*** Block opens ***
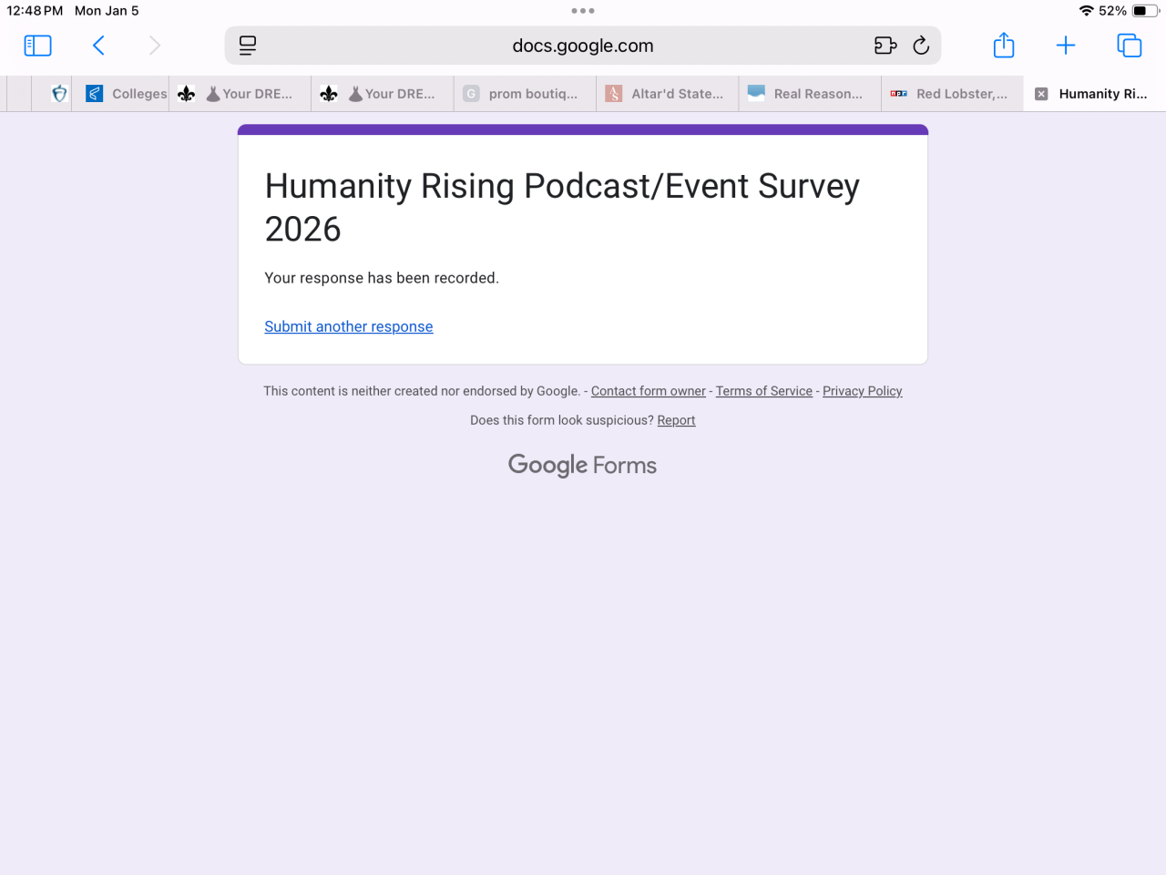Open the Terms of Service link
Screen dimensions: 1166x875
(x=763, y=391)
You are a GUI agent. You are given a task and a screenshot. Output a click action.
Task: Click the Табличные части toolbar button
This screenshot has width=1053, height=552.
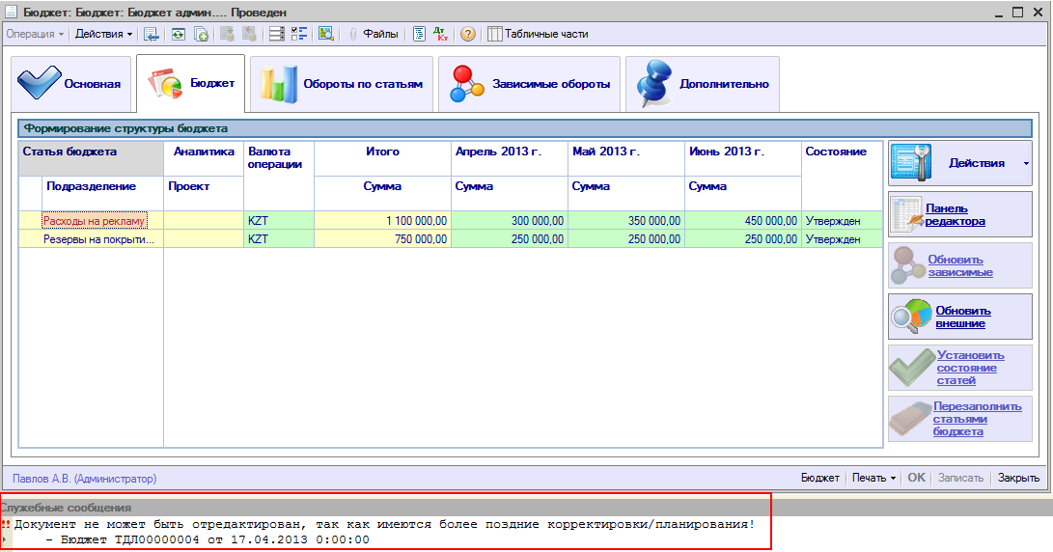538,34
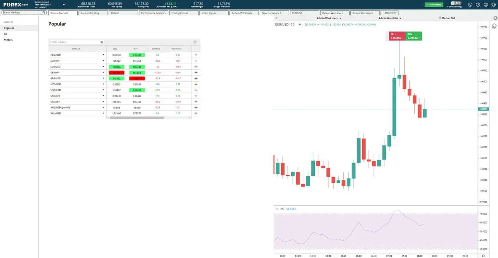Screen dimensions: 498x258
Task: Select Metals in the Markets sidebar
Action: pyautogui.click(x=8, y=39)
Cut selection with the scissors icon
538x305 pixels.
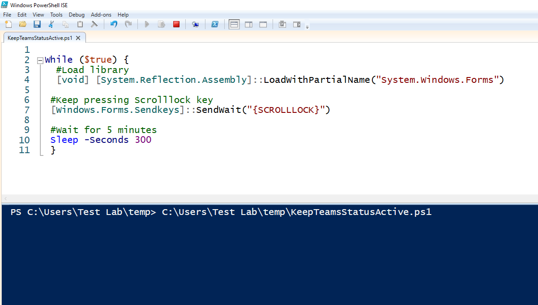51,24
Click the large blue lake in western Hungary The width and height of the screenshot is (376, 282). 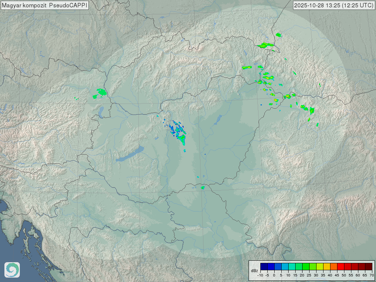point(130,155)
*** Block closes ***
- _Task brief_
Within the listing above, find the line containing "You are a GUI" and the line containing "Cut selection with the scissors icon". Transcribe them and everything between them exactly, leaving out the pictures.

- _The answer_
You are a GUI agent. You are given a task and a screenshot. Output a click action.
Task: Click the Табличные части toolbar button
This screenshot has width=1053, height=552.
538,34
Screen dimensions: 498x258
Task: Select Metals in the Markets sidebar
Action: pyautogui.click(x=8, y=39)
Cut selection with the scissors icon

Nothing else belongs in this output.